Abstract
Quality assurance in radiation therapy has been an integral aspect of cooperative group clinical trials since 1970. In early clinical trials data acquisition was non-uniform and inconsistent; computational models for radiation dose calculation varied significantly. Process improvements developed for data acquisition, credentialing, and data management have provided the necessary infrastructure for uniform data. With continued improvement in the technology and delivery of radiation therapy, evaluation processes for target definition, radiation therapy treatment planning and therapy execution undergo constant review. As we move to multi-modality image-based definitions of target volumes for protocols, future clinical trials will require near-real time image analysis and feedback to field investigators. The ability of quality assurance centers to meet these real time challenges with robust electronic interaction platforms for imaging acquisition, review, archiving and quantitative review of volumetric radiation therapy plans will be the primary challenge for future successful clinical trials.
Keywords: clinical trials, quality assurance
Introduction
Quality assurance has played an integral role in cooperative group clinical trials for more than thirty years. Improvements in the process of quality assurance have supported compliance with the guidelines established for each study. This has increased the eligibility and treatment uniformity of the study population, which helps validate the study conclusions. Protocols have matured with increasing complexity over the past twenty years. The modern study has multiple imaging and biological correlates in addition to the primary therapeutic treatment endpoints. The quality assurance processes in each trial have to reflect the increasing complexity of both the protocol questions and the therapeutic technology used to care for patients on the study. The process of analysis and self-critique enables both investigators and quality assurance centers to develop improved guidelines and review processes for the next iteration of clinical trials. This process of self-renewal is an on-going aspect of education, which benefits regulatory agencies, the National Cancer Institute, study/site investigators, and the patient population we care for.
QARC began as part of the radiation oncology committee for the original ALGB in 1972. At that time radiation guidelines and protocol compliance were non-uniform and data, including films and radiation treatment plans, were not routinely collected for review. Within a short period of time a data collection process was developed by QARC and study investigators began reviewing protocol cases. During these reviews the diversity of treatment strategies was identified, including, for example, using full midline spinal shields in patients with lung cancer. Once identified as problems, changes in the guidelines were made to achieve uniformity of treatment execution. The primary area of non-compliance at that time was computational in nature and QARC recalculated each beam. Guidelines were established for computational methods and compliance became remarkably uniform as planning systems became commercially available from a limited number of vendors and methods became standardized. QARC evolved in workscope and stopped calculating each field in the early 1990’s. Rather, the technique of benchmarks was developed to evaluate an institution’s ability to participate in specific trials. Today these benchmarks are evolving to include imaging interpretation and target volume definition as well as treatment planning processes.

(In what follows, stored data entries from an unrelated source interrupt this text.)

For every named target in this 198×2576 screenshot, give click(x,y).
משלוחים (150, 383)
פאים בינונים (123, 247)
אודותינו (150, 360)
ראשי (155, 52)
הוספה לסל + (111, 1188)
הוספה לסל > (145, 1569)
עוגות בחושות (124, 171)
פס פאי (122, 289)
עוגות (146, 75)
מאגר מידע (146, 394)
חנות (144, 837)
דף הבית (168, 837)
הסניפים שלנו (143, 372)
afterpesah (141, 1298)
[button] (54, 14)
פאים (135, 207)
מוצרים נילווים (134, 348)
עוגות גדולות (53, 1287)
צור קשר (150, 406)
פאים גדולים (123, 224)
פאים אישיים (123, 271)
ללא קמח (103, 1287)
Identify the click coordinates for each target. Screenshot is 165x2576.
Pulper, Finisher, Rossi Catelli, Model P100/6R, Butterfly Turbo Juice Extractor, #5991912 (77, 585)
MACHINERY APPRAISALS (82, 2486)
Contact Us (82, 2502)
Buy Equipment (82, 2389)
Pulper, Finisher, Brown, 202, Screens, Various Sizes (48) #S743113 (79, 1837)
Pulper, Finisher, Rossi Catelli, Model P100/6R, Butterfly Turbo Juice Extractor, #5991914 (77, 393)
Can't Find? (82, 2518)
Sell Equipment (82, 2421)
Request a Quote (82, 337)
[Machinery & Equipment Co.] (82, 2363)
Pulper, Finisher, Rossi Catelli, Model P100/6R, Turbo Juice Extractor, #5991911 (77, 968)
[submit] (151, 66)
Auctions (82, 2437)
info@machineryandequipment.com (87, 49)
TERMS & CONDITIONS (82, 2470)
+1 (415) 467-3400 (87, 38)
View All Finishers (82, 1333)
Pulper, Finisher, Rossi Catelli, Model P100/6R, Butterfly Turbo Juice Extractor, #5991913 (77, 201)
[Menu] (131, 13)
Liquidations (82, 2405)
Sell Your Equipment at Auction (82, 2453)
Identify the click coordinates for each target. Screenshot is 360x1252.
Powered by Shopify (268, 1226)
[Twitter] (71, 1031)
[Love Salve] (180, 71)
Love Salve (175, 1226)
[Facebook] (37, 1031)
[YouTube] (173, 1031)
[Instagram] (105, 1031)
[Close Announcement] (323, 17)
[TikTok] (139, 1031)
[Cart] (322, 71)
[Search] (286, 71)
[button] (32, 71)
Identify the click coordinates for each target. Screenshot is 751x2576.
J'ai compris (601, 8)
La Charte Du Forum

Credentialing Institutions for Protocol Activity
QARC developed a process of credentialing institutions via benchmark cases as one method for ensuring treatment uniformity and protocol compliance. Initially a specific benchmark appropriate to the treatment in the protocol was assigned to each protocol. For example, for protocols requiring treatment to the entire neuro-axis of the central nervous system, a benchmark was developed for cranio-spinal irradiation. The benchmark evaluated each institution with respect to computation, match techniques between the brain and spine fields, collimator/couch rotations, and dose to the spinal cord. For protocols developed to treat patients with Hodgkin’s disease, a benchmark was established to evaluate computations for irregular blocking schema and dose to off-axis points.
As treatment planning and delivery technology have become more complex, benchmarks have been developed to address new technologies. When 3D CT-based planning systems were becoming commercially available, a benchmark was designed to assess the ability of an institution to use the three dimensional planning tools. Institutions used their own CT scans to define an anatomic target volume, develop a treatment plan that included a vertex field, and complete the benchmark. More than 450 institutions have been credentialed with this benchmark. The benchmark for intensity modulated radiation therapy follows a similar paradigm. Institutions are required to develop a treatment strategy for a hemi-annulus target 3mm from a central organ at risk, which they could define on one of their CT data sets. The treatment plan must provide coverage of the target with ≤60% dose to the organ at risk. Acceptability criteria for the plan were developed in collaboration with members of the ATC. Additionally, dose verification data are required to be measured and submitted. Over 190 have been approved, approximately 70% on first submission.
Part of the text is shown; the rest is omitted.